PERSONAL LANDSCAPES: REVIEW BY DAVID HARMER
The Point Of Waking by Cora Greenhill
52pp, £9, Overstep Books, 6 Hallwell House, South Pool,
Nr Kingsbridge, Devon, TQ7 2RX www.overstepsbooks.com

These poems are told with acute observation, rooted in landscapes and in people. The opening piece, ‘Unhinged’, like so many others, is closely textured, layers of narrative knotted together with densely packed rhyme, assonance and alliteration. It also introduces major themes, running throughout the book: the juxtaposition of natural forces against the human condition, and how the former often outguns the latter. In a house, during a fierce gale:
You must fight to fend off its force /while you clamp the stiff catches closed again,/ wrench and secure the latches
I liked this very much, and other poems continue its investigations. In ‘Borders’, a young Pakistani gardener in Crete is on the run from the authorities as he searches for sanctuary. His insecurity and sadness is contrasted with the permanence of the land he is so carefully tending. The poet displays a forensic accuracy when she lists the plants surrounding him: ‘beds of rose bergamot, cinnamon trees / five varieties of sage’, but he cannot stay; he has no papers.

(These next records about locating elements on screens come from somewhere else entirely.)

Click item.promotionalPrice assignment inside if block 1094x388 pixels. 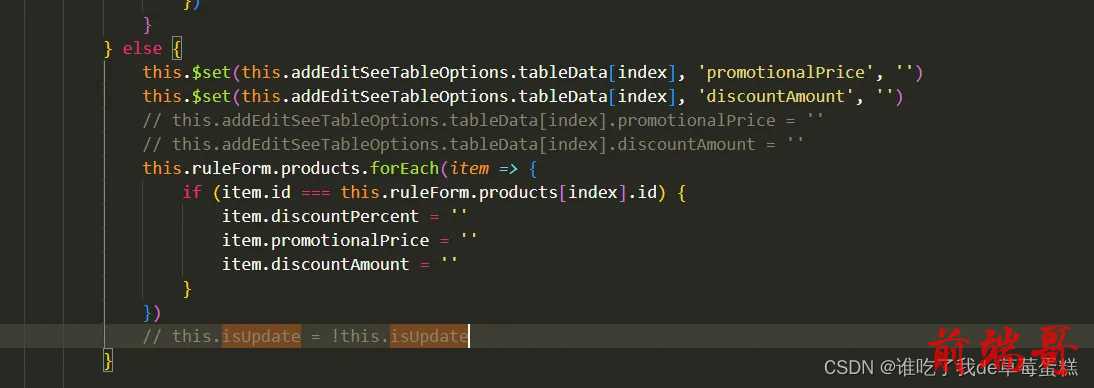[350, 240]
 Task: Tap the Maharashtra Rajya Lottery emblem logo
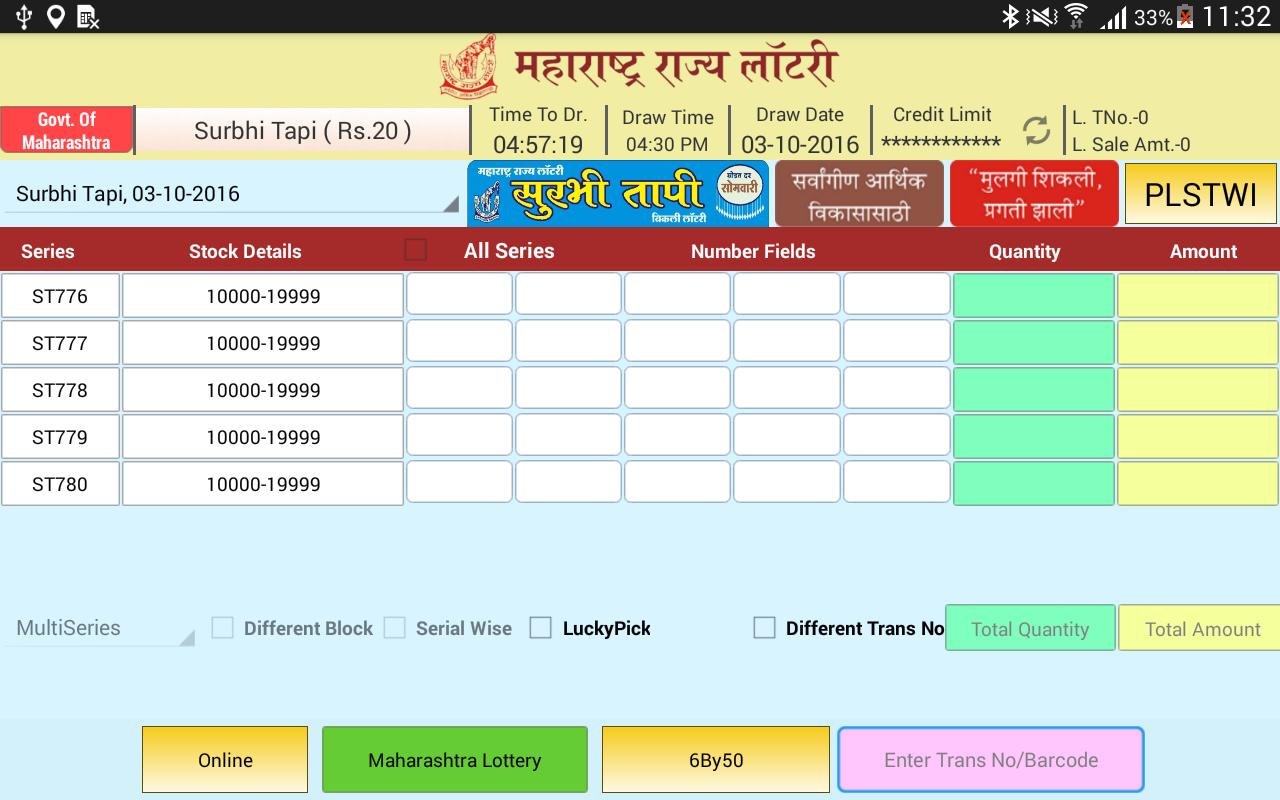[x=469, y=67]

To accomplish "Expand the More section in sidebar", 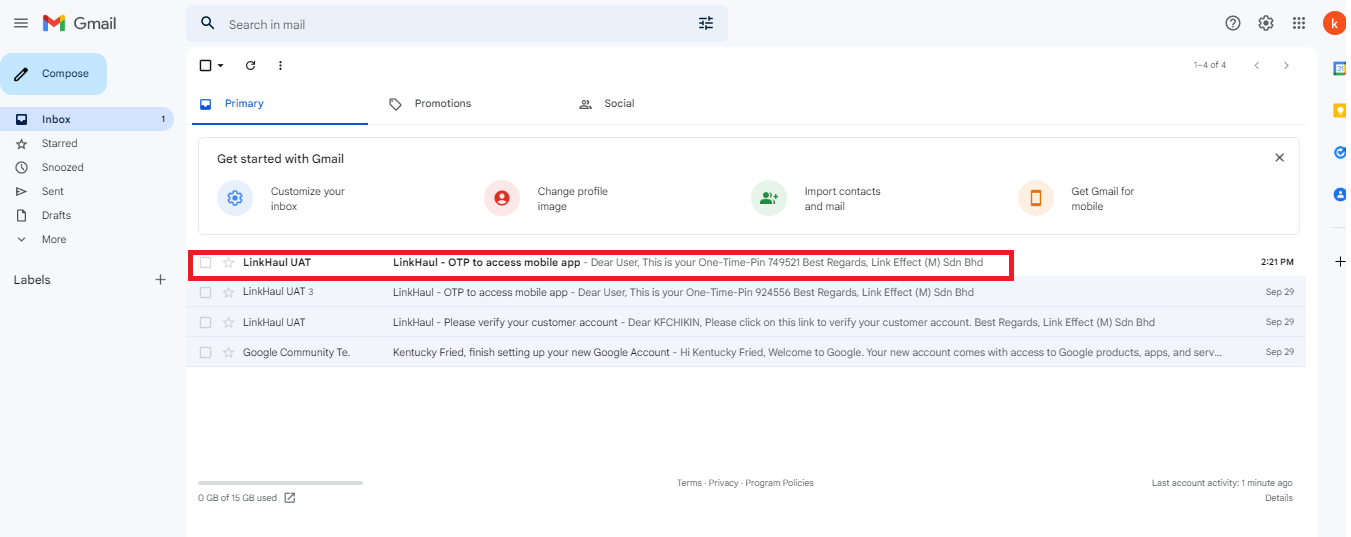I will tap(54, 240).
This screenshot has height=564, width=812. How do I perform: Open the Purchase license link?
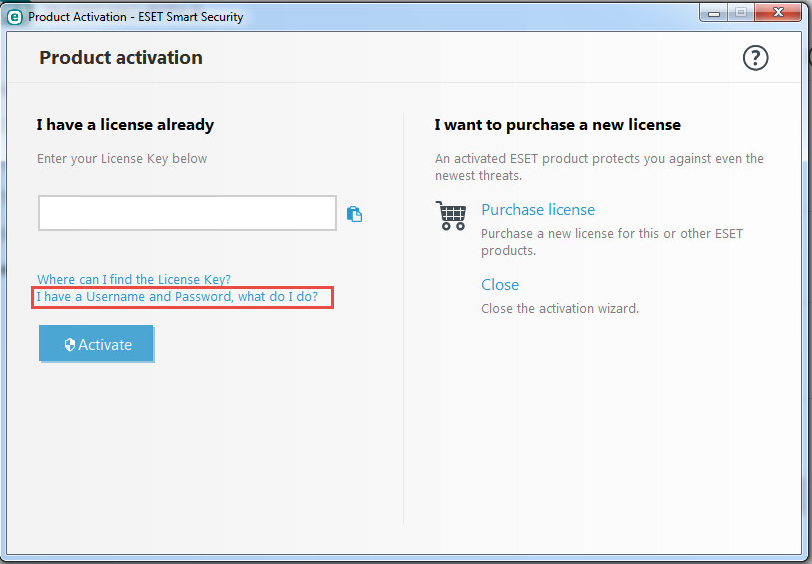(x=538, y=210)
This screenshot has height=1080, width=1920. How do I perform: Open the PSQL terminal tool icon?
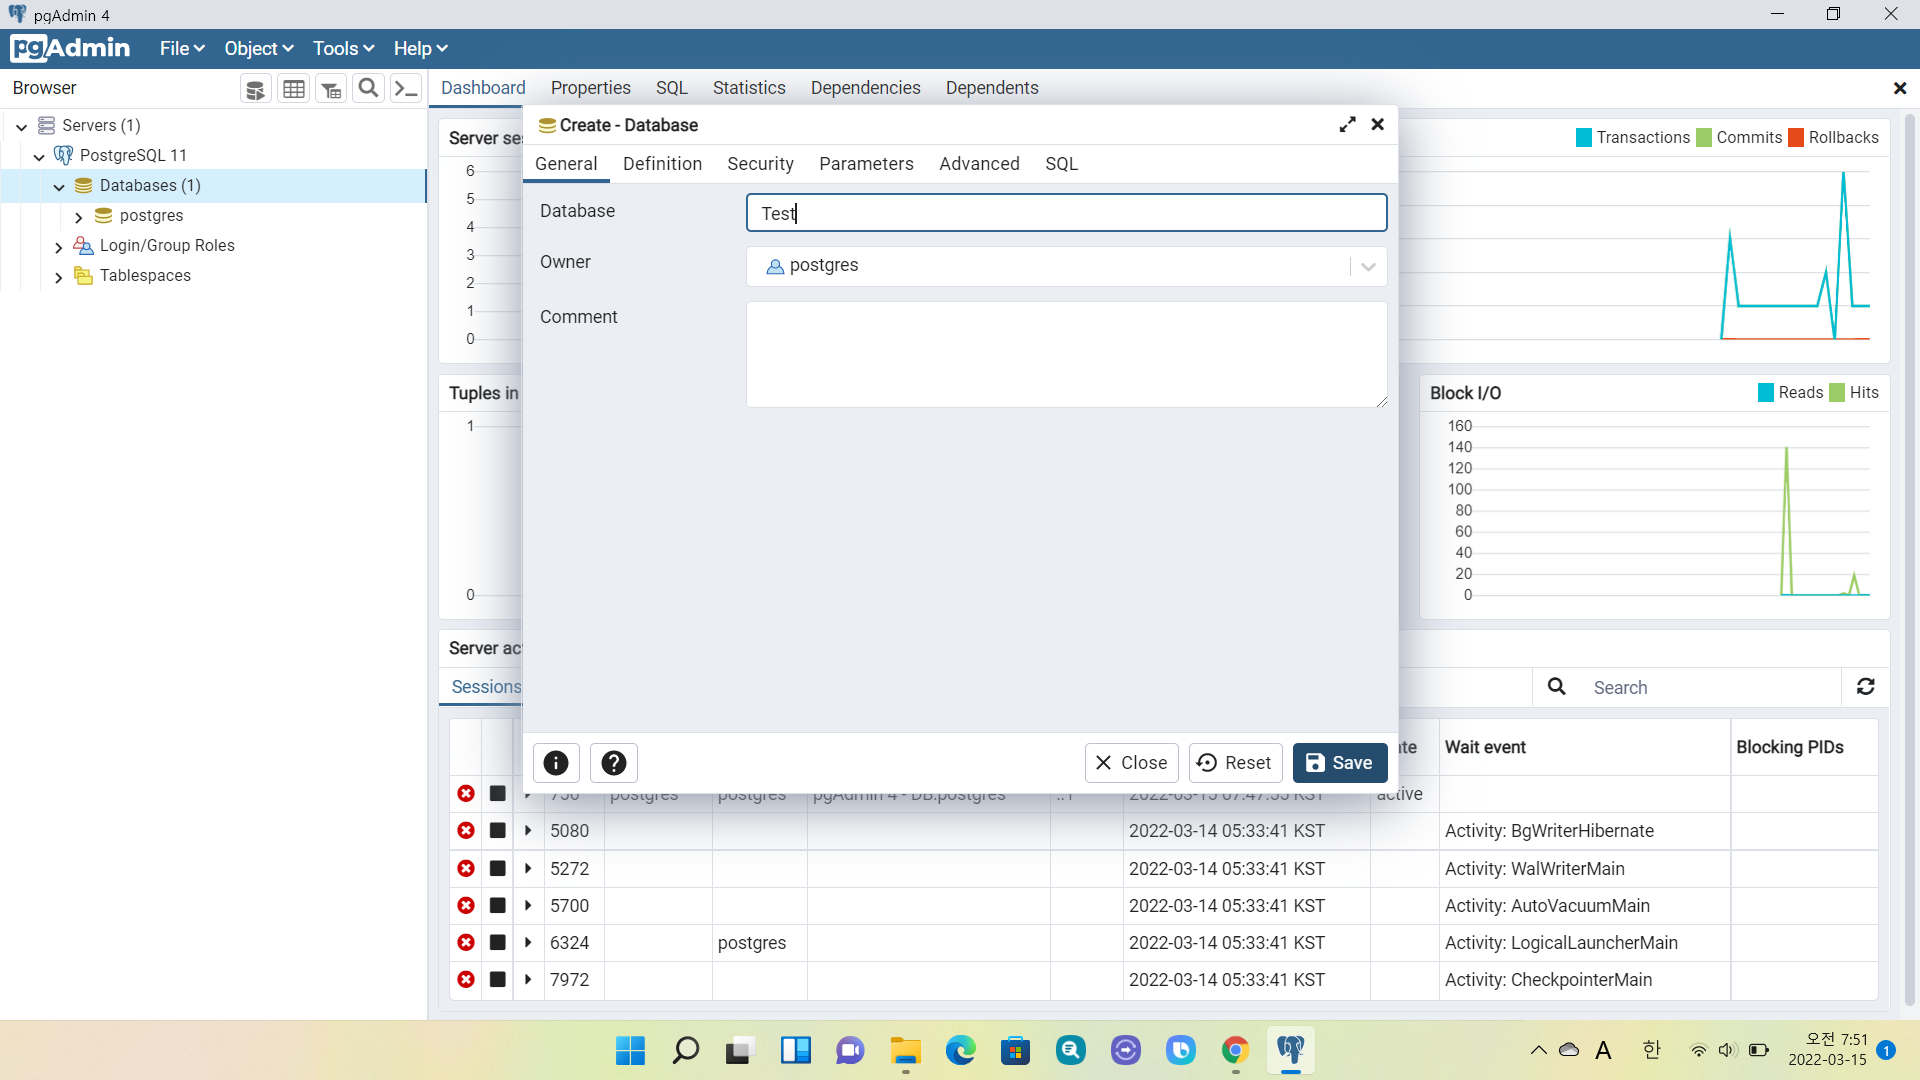coord(405,89)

It isn’t just flowers. In ‘A Local Habitation and a Name’ (doffing her cap towards Norman Nicholson), one voice lists many birds and butterflies that exemplify a natural order of things, while a second voice asks ‘will their names outlive them?’, a pleasing expansion of technique as well as a pertinent question.

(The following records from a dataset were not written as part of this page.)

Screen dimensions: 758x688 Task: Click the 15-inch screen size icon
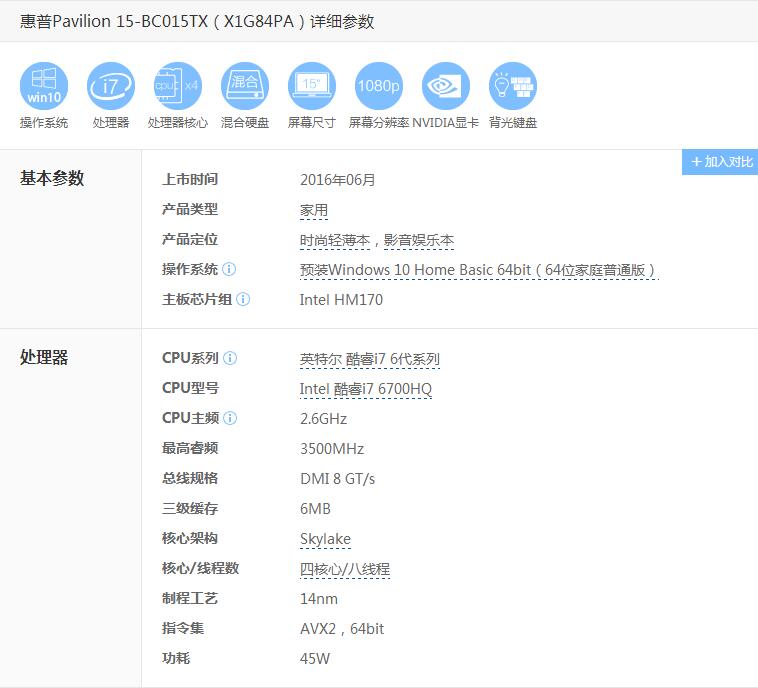click(312, 86)
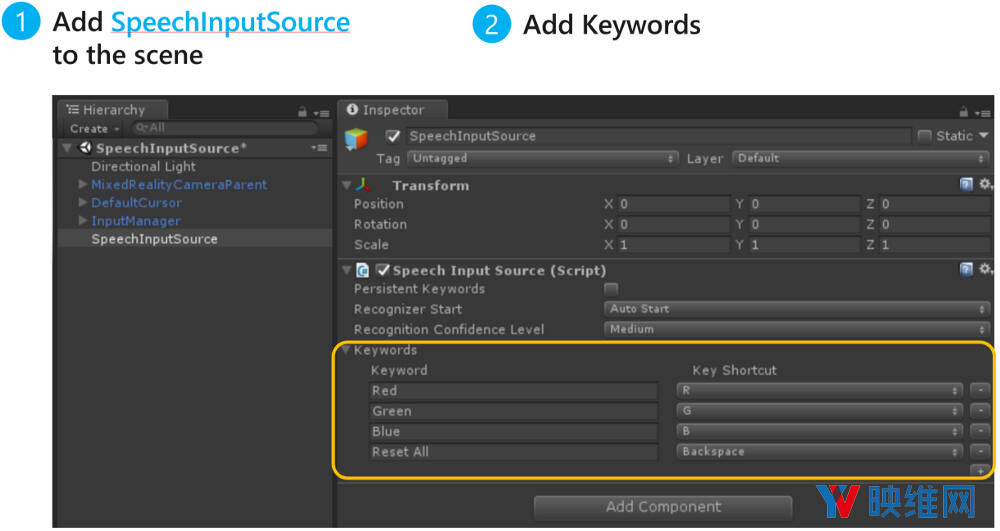Expand the MixedRealityCameraParent tree item
1000x531 pixels.
point(83,185)
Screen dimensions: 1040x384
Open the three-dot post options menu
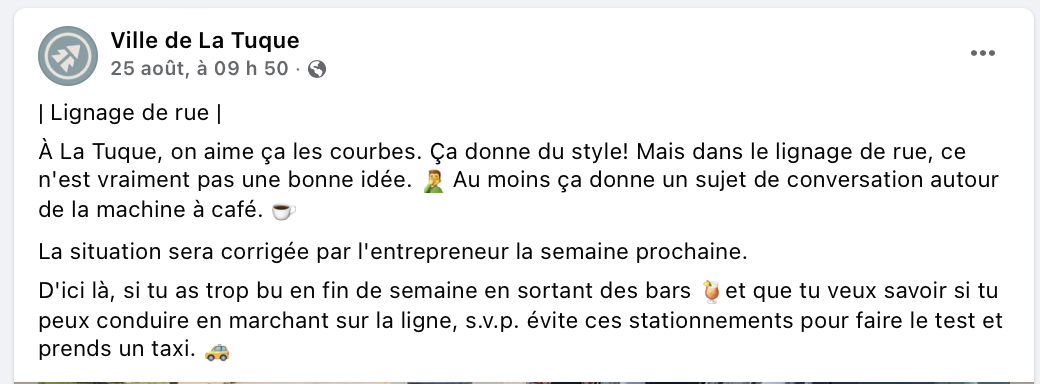pyautogui.click(x=982, y=53)
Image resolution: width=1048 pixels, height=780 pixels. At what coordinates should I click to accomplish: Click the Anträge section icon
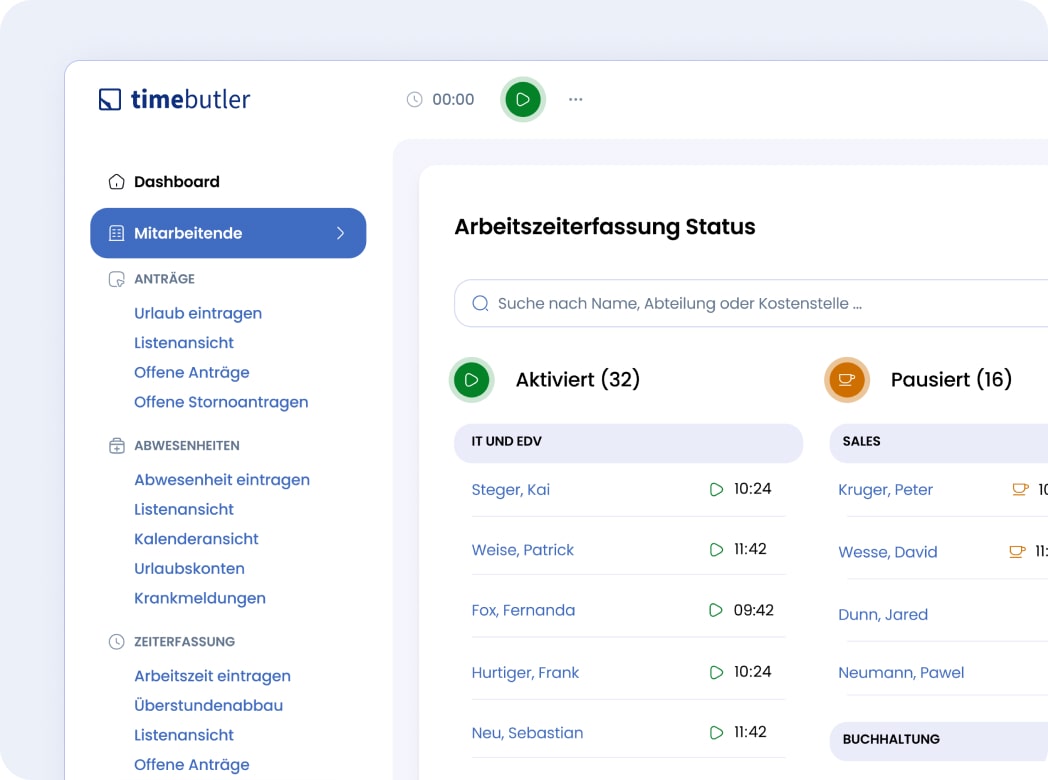coord(117,279)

Other pieces are set in the colder landscapes of Derbyshire, and again, the metaphor works. In ‘Burbage Edge In Snow’, her frailty is ruthlessly exposed against the powers of the natural world: ‘as I, with nothing to cling on to, felt sick /at the skid I could see coming.’ She is also interested in exploring ideas to do with the ageing process. Sometimes we can win a battle or two; here is ‘Nil By Mouth’: ‘this ballooning / happiness, held on a rope of grief.’ But eventually we can’t. The process is as natural as the plants and animals that populate the collection. In ‘Your Love of Wild Horses’, she says, ‘You’d shrunk so small by then / you’d slipped the halter of your life with ease.’ Some poems take on another tone, such as ‘A Sport of Water’ where the narrator watches a loved one wind surfing off the coast of Crete. Inevitably, it invites a comparison between Penelope and Odysseus as well as displaying a lightness of technical choice:


but how my heart/kites/for you

I also enjoyed ‘Seen In Sheffield’ where a group of boys are doing parkour and their exuberance and cool is captured: ‘This / is what boys are: poems freed in air’.
Possibly some will question linking the natural world with immutable truth, and opposing it with a faltering humanity but that is Cora Greenhill’s message, one expressed with passion and technical skill. In the end she is right; our name may not outlive us.